Amazon also has a responsibility to protect those living in Hong Kong who worked on the production, Wang added.
“If a company like (Amazon) are so concerned, the fear of people who are involved in smaller productions will be even more severe,” she said. “I think it exacerbates the environment of self-censorship that is already very severe and pervasive within … the Hong Kong industries that involve freedom of expression.”
Amazon declined to comment when contacted by CNN.
CNN has also reached out to the Hong Kong Commerce and Economic Development Bureau for comment.

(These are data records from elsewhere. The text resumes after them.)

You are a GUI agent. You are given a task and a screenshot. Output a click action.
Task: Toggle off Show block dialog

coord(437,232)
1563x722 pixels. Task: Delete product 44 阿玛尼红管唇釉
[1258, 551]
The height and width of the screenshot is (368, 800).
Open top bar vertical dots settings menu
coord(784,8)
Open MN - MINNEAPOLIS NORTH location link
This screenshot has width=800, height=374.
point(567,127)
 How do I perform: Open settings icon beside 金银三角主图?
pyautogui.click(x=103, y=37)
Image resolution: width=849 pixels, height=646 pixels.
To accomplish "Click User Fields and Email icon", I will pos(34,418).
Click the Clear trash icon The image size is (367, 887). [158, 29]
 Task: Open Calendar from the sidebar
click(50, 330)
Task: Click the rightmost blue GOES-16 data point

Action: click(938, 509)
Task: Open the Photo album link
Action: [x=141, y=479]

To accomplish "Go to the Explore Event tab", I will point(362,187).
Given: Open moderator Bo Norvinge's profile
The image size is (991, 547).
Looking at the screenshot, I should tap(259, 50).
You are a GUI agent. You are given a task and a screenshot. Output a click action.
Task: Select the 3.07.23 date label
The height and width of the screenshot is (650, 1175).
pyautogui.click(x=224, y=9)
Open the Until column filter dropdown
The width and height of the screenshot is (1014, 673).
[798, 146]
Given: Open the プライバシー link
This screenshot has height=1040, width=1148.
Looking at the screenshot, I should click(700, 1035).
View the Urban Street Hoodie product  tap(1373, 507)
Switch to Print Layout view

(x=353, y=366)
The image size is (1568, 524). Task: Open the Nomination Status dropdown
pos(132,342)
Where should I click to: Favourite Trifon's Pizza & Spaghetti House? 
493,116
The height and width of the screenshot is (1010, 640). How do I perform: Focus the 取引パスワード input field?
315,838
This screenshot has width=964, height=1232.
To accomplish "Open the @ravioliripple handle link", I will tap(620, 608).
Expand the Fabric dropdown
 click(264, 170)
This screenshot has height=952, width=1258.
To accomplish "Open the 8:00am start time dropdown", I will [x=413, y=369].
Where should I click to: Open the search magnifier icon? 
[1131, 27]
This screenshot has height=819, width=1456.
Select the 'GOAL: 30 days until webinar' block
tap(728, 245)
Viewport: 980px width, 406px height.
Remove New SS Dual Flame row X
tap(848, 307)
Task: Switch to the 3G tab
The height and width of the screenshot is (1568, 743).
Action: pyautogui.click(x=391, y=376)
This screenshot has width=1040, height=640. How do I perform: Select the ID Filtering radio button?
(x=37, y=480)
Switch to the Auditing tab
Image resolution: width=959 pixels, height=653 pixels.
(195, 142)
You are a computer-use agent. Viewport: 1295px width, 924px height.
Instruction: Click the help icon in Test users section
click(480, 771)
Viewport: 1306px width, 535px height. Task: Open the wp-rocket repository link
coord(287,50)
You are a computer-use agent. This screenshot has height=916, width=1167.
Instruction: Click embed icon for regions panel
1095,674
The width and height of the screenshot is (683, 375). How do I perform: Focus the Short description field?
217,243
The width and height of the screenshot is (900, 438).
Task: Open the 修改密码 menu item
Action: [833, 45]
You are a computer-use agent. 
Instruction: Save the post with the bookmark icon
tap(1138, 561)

As of June 2023, Reuters reported that least 21 movies and short films had scenes cut or their release blocked by Hong Kong’s Office for Film, Newspaper and Article Association (OFNAA) since October 2021.
“Expats’” director Lulu Wang told BBC Radio 4 on January 22 that they “shot most of the political stuff in Los Angeles,” and also used news footage to represent the 2014 protests.
“It was very important to me to be able to show this particular moment in this year in Hong Kong very accurately,” she said.
“It’s definitely challenging,” she added. “There is a lot of questions of like ‘Can you show this? What can you not?’ We worked with legal teams to really guide us, because you have to do it responsibly also, and there’s so many people who are working on it, who live in Hong Kong.”